36.52 A number of stakeholders supported this proposal. The OPC stated that exemptions should be kept to a minimum and justified on the basis of clear policy or public interest. Further, it submitted that any exemptions from the operation of the Privacy Act should be defined clearly. The OPC also suggested that a review of the existing exemptions from the Privacy Act should address irregularities in the coverage of the exemptions, and the potential of the exemptions to undermine national consistency and promote fragmentation in privacy regulation. While the OPC was not aware of any ‘clear and compelling justifications’ for the exemption of the agencies discussed in this chapter, it supported the approach proposed by the ALRC to determine the appropriateness of their exempt status.
36.53 Some stakeholders expressed the view that agencies should not be exempt automatically from the operation of the Privacy Act by virtue of their exempt status under the FOI Act, particularly given the different policy objectives of the Privacy Act and the FOI Act. The Cyberspace Law and Policy Centre submitted that any difficulties in complying with privacy principles should be dealt with by way of selective exceptions to particular principles on the basis of detailed justification. It further suggested that these agencies also should justify their exemption from related provisions of the FOI Act.
36.54 Other stakeholders also supported the proposal, but submitted that any review of the exemption of the agencies discussed in this chapter from the operation of the Privacy Act should be subject to a process of public consultation and allow for other interested parties, such as privacy advocates and consumer groups, to make submissions on the issue.

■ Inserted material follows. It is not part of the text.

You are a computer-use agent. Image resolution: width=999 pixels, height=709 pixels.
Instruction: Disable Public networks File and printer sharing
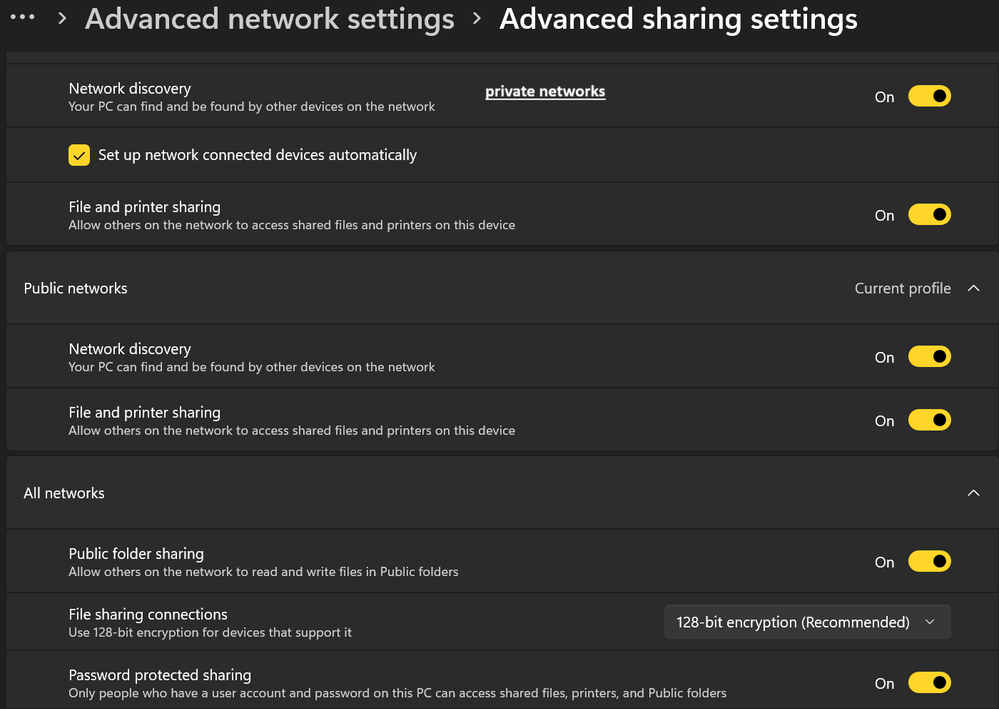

36.55 The OVPC submitted that agencies should not be exempt completely from the Privacy Act. It was of the view that exemptions or exceptions should apply only to specific practices or principles, and that certain principles should apply universally, such as the ‘Data Security’ and ‘Data Quality’ principles. In addition, it suggested that ‘privacy legislation should only be subject to such reasonable limits … as can be demonstrably justified in a free and democratic society’.
Aboriginal Land Councils and Land Trusts
36.56 One stakeholder specifically supported the removal of the exemption that applies to Aboriginal Land Councils and Land Trusts. It submitted, however, that the exemption should be removed as soon as possible, noting that certain land councils and land trusts have ‘repeatedly ignored or otherwise refused’ requests by Aboriginal people for access to their personal information, including information about their traditional rights and interests in lands and seas.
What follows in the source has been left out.